La législation sur le commerce des grains avait subi, en France, antérieurement à Colbert, des variations nombreuses. Là encore, c'est la liberté qui était ancienne; la prohibition, qui n'est qu'une forme du despotisme, était venue bien longtemps après. Depuis Charlemagne jusqu'à la fin du règne de Charles V, c'est-à-dire pendant près de cinq cents ans, l'exportation avait été de droit commun. Dans un édit très-détaillé, en date du 20 juin 1537, François Ier rétablit la liberté du commerce des grains que quelques-uns de ses prédécesseurs avaient parfois suspendue. Quant à l'administration de Sully, elle fut surtout célèbre par la protection que ce sage ministre accorda à l'agriculture, et par la liberté d'exporter les blés qui en était la conséquence. On sait ce qu'il écrivit à Henri IV au sujet d'un arrêt rendu par les magistrats de Saumur contre la sortie des blés: Si chaque juge du royaume en fait autant, bientôt vos sujets seront sans argent, et, par conséquent, Votre Majesté. En 1631, il est vrai, un édit de Louis XIII défendit l'exportation sous peine de punition corporelle; mais sous Louis XIV même, pendant l'administration de Fouquet, un arrêt du conseil, du 24 janvier 1657, accorda la permission d'exporter les blés hors du royaume, sur ce motif digne d'attention que les habitants des provinces, étant contraints de vendre le blé à vil prix, n'avaient pas de quoi payer leurs tailles et autres impositions[402].

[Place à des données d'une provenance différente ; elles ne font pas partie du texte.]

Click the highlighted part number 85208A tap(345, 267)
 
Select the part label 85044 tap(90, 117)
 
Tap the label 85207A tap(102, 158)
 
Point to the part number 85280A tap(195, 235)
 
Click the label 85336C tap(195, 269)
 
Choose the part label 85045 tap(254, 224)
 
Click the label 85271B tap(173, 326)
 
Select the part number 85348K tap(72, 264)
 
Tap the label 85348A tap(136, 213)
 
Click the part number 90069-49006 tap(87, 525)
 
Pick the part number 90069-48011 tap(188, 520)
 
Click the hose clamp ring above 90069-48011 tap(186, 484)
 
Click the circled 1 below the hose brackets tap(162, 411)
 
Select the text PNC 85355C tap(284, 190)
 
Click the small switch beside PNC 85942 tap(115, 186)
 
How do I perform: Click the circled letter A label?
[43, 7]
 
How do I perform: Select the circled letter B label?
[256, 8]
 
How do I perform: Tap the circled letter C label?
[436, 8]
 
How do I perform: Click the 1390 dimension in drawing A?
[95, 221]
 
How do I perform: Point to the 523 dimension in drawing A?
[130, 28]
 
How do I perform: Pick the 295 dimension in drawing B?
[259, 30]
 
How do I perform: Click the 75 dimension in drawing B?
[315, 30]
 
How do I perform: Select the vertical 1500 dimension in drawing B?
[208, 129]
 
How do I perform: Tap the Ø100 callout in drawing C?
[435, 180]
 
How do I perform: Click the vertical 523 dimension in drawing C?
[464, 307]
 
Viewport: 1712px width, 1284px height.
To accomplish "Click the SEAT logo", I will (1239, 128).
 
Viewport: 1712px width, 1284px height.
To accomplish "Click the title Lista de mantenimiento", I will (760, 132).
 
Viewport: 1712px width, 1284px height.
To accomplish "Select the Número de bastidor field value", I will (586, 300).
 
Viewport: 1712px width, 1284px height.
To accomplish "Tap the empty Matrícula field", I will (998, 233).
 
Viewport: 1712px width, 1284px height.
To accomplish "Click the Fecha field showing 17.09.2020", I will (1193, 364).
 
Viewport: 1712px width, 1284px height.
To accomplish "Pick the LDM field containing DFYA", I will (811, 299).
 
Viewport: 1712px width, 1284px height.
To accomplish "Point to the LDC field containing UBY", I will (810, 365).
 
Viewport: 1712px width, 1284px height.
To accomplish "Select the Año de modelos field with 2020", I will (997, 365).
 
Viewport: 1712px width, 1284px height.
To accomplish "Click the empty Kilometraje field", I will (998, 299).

Le système de Colbert sur le commerce des grains a été, on le sait, l'objet des plus vives attaques de la part des économistes du XVIIIe siècle. Malheureusement, ces attaques n'étaient que trop fondées. On ne possède aucun des arrêts qui ont dû être publiés sur ce commerce, de 1661 à 1669; mais vingt-neuf arrêts, rendus depuis cette dernière époque jusqu'à la mort de Colbert, ont été recueillis et permettent d'apprécier, en toute connaissance de cause, cette partie si importante de son administration.
Dans cette période de quatorze ans, l'exportation a été prohibée pendant cinquante-six mois.
Huit arrêts l'ont autorisée en payant les 22 livres par muid fixées par le tarif de 1664[403]; cinq en payant la moitié ou le quart de ces droits, et huit avec exemption de tous droits.